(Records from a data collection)

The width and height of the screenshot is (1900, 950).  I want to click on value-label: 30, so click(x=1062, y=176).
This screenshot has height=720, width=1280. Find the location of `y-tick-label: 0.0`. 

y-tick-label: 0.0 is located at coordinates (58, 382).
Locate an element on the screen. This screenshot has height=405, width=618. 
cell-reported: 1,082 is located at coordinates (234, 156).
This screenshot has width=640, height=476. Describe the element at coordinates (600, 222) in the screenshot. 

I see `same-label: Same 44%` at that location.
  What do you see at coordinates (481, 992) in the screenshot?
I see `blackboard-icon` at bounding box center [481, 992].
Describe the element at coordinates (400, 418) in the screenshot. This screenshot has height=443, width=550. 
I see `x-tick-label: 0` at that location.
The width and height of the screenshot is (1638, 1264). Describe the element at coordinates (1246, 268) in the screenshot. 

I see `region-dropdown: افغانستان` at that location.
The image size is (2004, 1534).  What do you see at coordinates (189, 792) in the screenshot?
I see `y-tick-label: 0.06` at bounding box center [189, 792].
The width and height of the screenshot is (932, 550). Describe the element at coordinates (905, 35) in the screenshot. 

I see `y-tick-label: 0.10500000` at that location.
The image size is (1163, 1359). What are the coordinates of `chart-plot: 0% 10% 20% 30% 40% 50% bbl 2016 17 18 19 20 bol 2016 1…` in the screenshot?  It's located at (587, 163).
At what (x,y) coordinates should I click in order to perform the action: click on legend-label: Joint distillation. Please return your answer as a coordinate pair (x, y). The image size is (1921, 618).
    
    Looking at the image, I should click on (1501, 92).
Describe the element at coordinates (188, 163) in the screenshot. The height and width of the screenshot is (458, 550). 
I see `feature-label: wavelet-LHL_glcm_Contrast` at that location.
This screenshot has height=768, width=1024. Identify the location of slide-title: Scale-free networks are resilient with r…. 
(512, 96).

ACTIVITY: Copy out every line of the material above that contains the string "size", matching its case.

RESPONSE TO THE TASK:
The image size is (2004, 1534).  What do you see at coordinates (189, 792) in the screenshot?
The image size is (1163, 1359). What are the coordinates of `chart-plot: 0% 10% 20% 30% 40% 50% bbl 2016 17 18 19 20 bol 2016 1…` in the screenshot?  It's located at (587, 163).
At what (x,y) coordinates should I click in order to perform the action: click on legend-label: Joint distillation. Please return your answer as a coordinate pair (x, y). The image size is (1921, 618).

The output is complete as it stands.